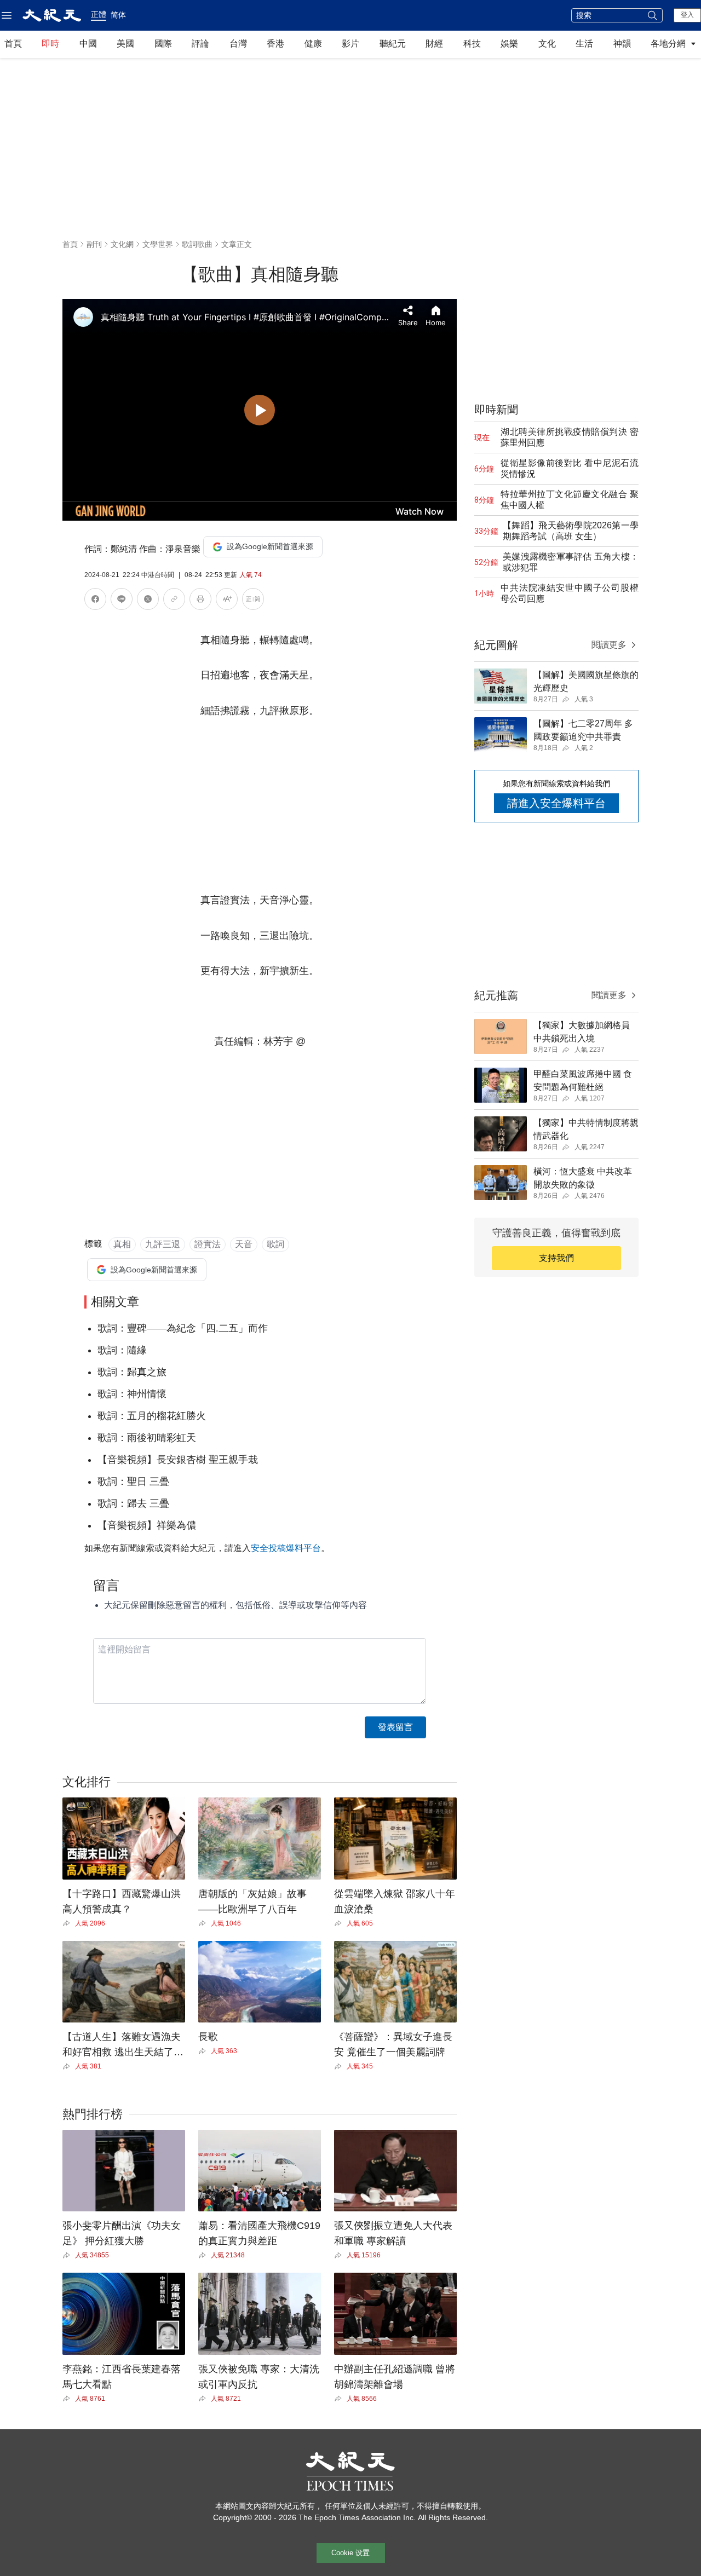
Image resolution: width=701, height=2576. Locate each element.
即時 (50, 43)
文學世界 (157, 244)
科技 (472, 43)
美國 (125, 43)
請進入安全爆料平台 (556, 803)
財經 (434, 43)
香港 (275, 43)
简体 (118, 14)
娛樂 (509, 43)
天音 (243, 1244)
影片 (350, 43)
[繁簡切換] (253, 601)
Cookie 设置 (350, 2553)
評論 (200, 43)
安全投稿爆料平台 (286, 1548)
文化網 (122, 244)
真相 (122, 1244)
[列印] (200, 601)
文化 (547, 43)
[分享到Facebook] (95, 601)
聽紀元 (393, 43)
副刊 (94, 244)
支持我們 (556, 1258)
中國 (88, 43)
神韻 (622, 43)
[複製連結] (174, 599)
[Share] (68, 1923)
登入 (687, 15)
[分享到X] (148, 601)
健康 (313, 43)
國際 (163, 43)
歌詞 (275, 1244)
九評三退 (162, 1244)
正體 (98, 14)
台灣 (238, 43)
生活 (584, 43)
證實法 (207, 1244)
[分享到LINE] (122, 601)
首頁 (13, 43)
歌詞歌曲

=====

=== REQUIREMENT ===
"Cookie 设置 (350, 2553)" marks the last line to keep. Retype every line from the start of the entries through that one, exactly, and drop the pictures.

=== ANSWER FOR THIS EXERCISE ===
Image resolution: width=701, height=2576. Locate each element.
即時 (50, 43)
文學世界 (157, 244)
科技 (472, 43)
美國 (125, 43)
請進入安全爆料平台 (556, 803)
財經 (434, 43)
香港 (275, 43)
简体 (118, 14)
娛樂 (509, 43)
天音 (243, 1244)
影片 (350, 43)
[繁簡切換] (253, 601)
Cookie 设置 (350, 2553)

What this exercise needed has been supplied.